2 Ik weet, dat Gij alles vermoogt, en dat geen van Uw gedachten kan afgesneden worden.
3 Wie is hij, zegt Gij, die den raad verbergt zonder wetenschap? Zo heb ik dan verhaald, hetgeen ik niet verstond, dingen, die voor mij te wonderbaar waren, die ik niet wist.
4 Hoor toch, en ik zal spreken; ik zal U vragen, en onderricht Gij mij.
5 Met het gehoor des oors heb ik U gehoord; maar nu ziet U mijn oog.
6 Daarom verfoei ik mij, en ik heb berouw in stof en as.

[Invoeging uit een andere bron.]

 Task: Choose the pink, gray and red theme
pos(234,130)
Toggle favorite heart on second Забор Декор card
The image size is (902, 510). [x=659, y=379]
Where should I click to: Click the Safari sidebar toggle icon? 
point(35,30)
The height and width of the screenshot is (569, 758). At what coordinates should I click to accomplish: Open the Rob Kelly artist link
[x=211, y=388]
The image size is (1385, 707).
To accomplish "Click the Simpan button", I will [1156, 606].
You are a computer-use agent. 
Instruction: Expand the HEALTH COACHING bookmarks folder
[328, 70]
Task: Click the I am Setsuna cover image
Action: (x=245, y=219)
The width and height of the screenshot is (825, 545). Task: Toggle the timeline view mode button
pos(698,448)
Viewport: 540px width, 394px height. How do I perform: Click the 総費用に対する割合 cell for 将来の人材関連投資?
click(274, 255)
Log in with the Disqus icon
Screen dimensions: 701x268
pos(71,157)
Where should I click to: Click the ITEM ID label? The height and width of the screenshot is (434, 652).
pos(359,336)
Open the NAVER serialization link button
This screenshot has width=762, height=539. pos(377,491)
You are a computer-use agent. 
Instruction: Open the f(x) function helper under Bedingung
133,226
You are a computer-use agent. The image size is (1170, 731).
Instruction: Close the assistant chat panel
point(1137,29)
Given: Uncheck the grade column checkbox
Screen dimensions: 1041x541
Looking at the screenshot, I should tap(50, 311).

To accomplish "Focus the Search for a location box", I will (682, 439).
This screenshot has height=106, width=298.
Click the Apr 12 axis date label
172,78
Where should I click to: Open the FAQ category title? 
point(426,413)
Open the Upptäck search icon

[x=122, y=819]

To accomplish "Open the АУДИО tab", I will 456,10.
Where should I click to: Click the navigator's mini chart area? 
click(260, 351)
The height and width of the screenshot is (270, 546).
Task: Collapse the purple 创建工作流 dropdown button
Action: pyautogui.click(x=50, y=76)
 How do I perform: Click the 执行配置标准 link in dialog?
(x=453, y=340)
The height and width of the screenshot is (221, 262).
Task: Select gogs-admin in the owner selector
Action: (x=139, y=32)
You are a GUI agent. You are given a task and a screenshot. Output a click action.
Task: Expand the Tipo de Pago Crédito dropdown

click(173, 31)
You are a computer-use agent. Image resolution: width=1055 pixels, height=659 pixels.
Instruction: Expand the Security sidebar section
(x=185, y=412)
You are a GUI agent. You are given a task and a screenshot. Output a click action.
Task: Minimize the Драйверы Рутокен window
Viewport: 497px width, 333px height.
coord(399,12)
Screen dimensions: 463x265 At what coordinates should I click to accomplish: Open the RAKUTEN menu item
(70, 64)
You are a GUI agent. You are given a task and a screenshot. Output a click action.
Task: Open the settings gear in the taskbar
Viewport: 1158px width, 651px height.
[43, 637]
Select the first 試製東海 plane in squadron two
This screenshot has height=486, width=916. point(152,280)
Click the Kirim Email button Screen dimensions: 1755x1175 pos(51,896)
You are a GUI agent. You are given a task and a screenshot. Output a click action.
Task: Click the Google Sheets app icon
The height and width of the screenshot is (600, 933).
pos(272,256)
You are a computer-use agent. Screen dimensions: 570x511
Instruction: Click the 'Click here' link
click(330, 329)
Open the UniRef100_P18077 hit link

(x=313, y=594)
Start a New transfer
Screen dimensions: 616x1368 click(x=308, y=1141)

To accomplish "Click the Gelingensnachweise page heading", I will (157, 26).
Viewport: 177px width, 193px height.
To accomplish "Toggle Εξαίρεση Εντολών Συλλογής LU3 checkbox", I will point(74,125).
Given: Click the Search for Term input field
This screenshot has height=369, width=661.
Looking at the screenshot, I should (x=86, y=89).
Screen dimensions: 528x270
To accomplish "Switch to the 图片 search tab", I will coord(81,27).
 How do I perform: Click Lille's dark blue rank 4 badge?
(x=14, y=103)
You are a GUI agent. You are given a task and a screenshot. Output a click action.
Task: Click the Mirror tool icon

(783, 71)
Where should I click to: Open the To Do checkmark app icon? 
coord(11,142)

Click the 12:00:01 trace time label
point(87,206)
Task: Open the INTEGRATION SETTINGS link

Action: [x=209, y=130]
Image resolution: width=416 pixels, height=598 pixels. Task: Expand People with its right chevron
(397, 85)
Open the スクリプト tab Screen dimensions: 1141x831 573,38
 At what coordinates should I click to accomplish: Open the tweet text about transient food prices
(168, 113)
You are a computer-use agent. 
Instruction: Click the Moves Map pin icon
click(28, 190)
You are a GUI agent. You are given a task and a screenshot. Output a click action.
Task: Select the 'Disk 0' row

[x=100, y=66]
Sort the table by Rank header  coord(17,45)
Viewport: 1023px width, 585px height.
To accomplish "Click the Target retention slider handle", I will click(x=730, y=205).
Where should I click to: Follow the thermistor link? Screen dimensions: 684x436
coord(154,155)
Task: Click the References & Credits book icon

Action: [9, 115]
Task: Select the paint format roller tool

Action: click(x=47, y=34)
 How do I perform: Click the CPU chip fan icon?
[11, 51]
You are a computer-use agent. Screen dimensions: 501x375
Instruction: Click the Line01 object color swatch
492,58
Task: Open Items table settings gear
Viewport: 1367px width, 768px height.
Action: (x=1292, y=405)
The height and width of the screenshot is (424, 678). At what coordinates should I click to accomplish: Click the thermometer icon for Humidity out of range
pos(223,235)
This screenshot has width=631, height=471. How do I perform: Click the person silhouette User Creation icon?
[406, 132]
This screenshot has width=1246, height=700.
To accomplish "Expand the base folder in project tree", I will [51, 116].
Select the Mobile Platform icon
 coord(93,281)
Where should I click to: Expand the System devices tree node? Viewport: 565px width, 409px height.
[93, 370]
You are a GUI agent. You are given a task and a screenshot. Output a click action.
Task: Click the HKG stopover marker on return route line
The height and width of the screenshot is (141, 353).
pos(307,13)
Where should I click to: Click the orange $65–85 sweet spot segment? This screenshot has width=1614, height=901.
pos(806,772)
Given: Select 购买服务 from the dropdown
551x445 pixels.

7 Het geschiedde nu, nadat de HEERE die woorden tot Job gesproken had, dat de HEERE tot Elifaz, den Themaniet, zeide: Mijn toorn is ontstoken tegen u, en tegen uw twee vrienden, want gijlieden hebt niet recht van Mij gesproken, gelijk Mijn knecht Job.
8 Daarom neemt nu voor ulieden zeven varren en zeven rammen, en gaat henen tot Mijn knecht Job, en offert brandoffer voor ulieden, en laat Mijn knecht Job voor ulieden bidden; want zekerlijk, Ik zal zijn aangezicht aannemen, opdat Ik aan ulieden niet doe naar uw dwaasheid; want gijlieden hebt niet recht van Mij gesproken, gelijk Mijn knecht Job.